Staatsanwaltschaft fordert Bewährung in Prozess um SUV-Unfall mit vier Toten in Berlin
Im Prozess um einen SUV-Unfall mit vier Toten in Berlin-Mitte hat die Staatsanwaltschaft vor dem Landgericht der Hauptstadt eine eineinhalb jährige Bewährungsstrafe für den angeklagten 45-jährigen Fahrer gefordert. Michael M. habe sich der fahrlässigen Tötung und der Gefährdung des Straßenverkehrs schuldig gemacht, sagte Oberstaatsanwalt Dirk Klöpperpieper am Mittwoch in seinem Plädoyer.

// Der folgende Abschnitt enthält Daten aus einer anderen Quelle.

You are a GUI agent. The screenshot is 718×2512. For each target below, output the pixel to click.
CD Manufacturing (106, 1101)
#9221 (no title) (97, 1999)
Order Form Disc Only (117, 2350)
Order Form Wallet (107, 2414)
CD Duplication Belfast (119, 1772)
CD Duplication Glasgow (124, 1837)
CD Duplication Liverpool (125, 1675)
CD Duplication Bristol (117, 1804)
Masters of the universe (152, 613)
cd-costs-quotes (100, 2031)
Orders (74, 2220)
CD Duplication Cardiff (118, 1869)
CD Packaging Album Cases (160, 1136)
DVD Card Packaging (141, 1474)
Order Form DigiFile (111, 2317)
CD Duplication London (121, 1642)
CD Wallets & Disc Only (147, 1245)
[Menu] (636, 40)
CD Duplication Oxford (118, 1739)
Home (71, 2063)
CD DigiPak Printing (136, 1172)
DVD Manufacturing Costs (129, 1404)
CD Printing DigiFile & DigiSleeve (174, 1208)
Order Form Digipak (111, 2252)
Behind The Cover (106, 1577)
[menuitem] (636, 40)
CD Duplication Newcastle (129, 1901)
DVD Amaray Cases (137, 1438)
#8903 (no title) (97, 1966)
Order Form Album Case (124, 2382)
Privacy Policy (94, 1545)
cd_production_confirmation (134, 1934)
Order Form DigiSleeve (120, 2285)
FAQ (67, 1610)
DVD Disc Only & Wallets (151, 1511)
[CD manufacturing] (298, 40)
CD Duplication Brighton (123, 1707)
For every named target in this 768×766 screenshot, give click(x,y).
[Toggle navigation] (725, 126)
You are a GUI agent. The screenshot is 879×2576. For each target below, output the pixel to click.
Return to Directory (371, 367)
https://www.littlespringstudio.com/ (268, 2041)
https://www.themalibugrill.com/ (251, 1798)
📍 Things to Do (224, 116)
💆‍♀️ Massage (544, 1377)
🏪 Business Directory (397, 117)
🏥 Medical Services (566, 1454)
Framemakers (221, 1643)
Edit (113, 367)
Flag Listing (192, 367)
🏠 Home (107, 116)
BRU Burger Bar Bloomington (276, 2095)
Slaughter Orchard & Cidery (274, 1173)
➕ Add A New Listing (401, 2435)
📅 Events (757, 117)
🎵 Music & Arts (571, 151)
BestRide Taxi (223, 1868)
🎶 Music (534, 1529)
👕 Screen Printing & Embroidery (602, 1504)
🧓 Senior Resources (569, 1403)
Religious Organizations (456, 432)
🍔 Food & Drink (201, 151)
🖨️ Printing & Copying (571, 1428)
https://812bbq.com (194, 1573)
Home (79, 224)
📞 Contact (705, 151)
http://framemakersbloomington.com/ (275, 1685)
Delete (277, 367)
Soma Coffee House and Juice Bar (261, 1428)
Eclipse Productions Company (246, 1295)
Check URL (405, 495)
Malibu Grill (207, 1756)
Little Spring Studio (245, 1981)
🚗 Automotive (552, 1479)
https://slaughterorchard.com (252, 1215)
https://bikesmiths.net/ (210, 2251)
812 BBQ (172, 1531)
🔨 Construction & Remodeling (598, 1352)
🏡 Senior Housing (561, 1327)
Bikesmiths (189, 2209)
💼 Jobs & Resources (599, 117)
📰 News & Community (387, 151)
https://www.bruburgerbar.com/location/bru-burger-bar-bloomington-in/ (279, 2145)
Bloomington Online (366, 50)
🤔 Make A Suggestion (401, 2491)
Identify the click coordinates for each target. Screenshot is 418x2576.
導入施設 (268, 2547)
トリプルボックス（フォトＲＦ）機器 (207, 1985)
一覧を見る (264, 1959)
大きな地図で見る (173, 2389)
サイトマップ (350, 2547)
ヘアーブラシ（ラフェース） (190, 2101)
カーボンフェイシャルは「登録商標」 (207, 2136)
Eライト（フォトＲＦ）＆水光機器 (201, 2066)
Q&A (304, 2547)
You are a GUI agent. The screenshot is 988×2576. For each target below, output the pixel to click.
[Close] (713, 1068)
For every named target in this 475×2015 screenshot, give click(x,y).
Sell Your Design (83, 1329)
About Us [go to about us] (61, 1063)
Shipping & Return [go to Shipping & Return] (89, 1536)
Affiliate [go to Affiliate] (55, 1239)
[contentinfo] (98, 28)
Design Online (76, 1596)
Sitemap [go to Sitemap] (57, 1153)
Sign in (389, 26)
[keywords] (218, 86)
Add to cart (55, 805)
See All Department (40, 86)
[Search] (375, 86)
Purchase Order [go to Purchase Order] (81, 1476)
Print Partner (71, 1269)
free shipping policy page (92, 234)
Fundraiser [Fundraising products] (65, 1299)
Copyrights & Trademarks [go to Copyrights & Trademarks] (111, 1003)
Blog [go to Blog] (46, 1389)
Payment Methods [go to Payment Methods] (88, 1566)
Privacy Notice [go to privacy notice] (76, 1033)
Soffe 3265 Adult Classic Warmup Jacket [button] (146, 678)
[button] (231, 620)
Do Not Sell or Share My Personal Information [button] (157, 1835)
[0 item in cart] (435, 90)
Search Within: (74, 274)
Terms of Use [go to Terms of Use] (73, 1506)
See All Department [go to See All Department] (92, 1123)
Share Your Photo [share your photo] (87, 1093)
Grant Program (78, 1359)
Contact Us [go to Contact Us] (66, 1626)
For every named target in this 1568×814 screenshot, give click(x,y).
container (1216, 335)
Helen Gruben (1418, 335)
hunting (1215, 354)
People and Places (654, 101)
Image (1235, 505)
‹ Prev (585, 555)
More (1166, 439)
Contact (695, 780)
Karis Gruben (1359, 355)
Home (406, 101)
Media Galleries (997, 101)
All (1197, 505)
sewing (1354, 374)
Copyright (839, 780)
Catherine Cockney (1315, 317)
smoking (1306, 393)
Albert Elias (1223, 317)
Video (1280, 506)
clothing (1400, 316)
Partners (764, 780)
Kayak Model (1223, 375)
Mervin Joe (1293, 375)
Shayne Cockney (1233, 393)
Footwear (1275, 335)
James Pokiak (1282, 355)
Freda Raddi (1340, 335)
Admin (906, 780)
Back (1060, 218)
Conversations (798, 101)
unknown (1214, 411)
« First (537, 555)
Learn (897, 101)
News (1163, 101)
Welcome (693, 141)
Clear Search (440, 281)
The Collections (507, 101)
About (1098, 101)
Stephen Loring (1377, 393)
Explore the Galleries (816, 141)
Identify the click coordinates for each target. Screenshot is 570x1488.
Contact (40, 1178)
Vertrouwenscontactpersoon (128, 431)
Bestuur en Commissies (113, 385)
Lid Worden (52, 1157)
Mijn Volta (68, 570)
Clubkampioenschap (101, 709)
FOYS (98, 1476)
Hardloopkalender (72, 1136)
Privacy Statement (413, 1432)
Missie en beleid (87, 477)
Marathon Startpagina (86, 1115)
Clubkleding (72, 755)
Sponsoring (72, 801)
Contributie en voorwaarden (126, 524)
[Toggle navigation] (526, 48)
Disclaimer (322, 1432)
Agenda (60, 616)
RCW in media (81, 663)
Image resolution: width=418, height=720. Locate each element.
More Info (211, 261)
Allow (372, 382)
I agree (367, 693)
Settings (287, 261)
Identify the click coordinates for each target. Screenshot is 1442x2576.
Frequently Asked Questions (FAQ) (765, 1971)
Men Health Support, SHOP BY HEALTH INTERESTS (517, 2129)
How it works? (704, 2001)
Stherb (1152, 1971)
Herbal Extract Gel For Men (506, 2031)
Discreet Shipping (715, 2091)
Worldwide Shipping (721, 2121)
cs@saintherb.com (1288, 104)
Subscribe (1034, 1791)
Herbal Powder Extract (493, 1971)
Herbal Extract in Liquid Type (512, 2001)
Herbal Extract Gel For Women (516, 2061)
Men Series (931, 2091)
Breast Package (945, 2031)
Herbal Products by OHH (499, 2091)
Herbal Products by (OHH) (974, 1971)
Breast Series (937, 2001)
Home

Der Unfall an sich, zu dem es am 6. September 2019 gekommen war, könne dem Angeklagten nicht zugerechnet werden, da er aufgrund eines epileptischen Anfalls nicht schuldfähig gewesen sei. Es sei im Prozess jedoch darum gegangen, ob er ein Auto habe benutzen dürfen; es sei also vorwiegend um medizinische Fragen und Fragen der Belehrung gegangen.
M. habe im Mai 2019 einen ersten epileptischen Anfall erlitten und entsprechende Medikamente bekommen. Im August darauf habe er einen vorher festgestellten Hirntumor operativ entfernen lassen. Nach der Operation habe ihm ein Arzt empfohlen, für mindestens vier Wochen kein Auto zu fahren. Ein weiterer Mediziner habe ihn Ende August bei einem Gespräch auf das Fahrverbot hingewiesen.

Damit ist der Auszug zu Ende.